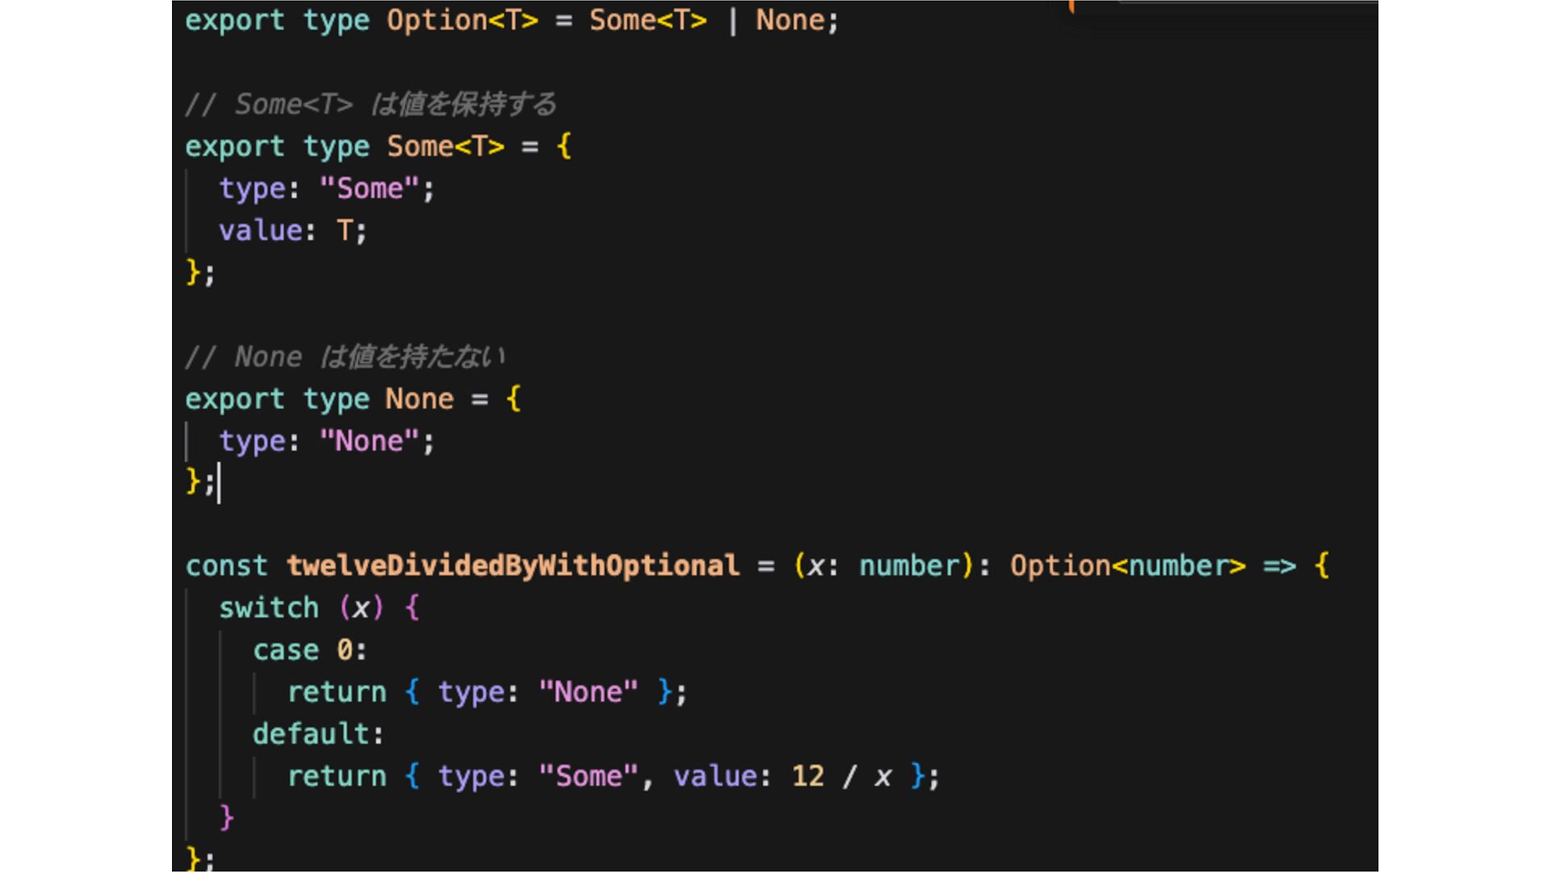Click the 'const' keyword
Image resolution: width=1550 pixels, height=872 pixels.
[x=226, y=566]
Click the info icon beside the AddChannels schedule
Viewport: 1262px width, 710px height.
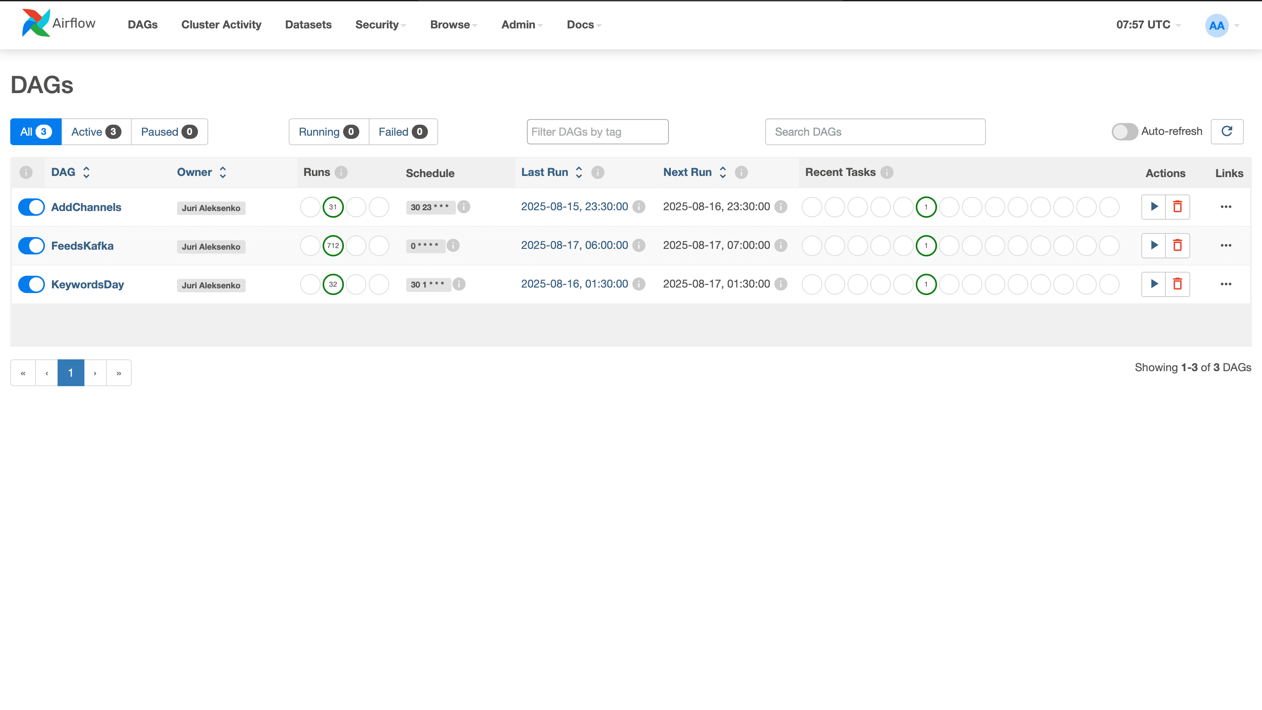tap(463, 207)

============

The range to transcribe runs from the line holding "Click the info" through the final line of the data above; copy it exactly and exclude the pictures.

Click the info icon beside the AddChannels schedule
Viewport: 1262px width, 710px height.
tap(463, 207)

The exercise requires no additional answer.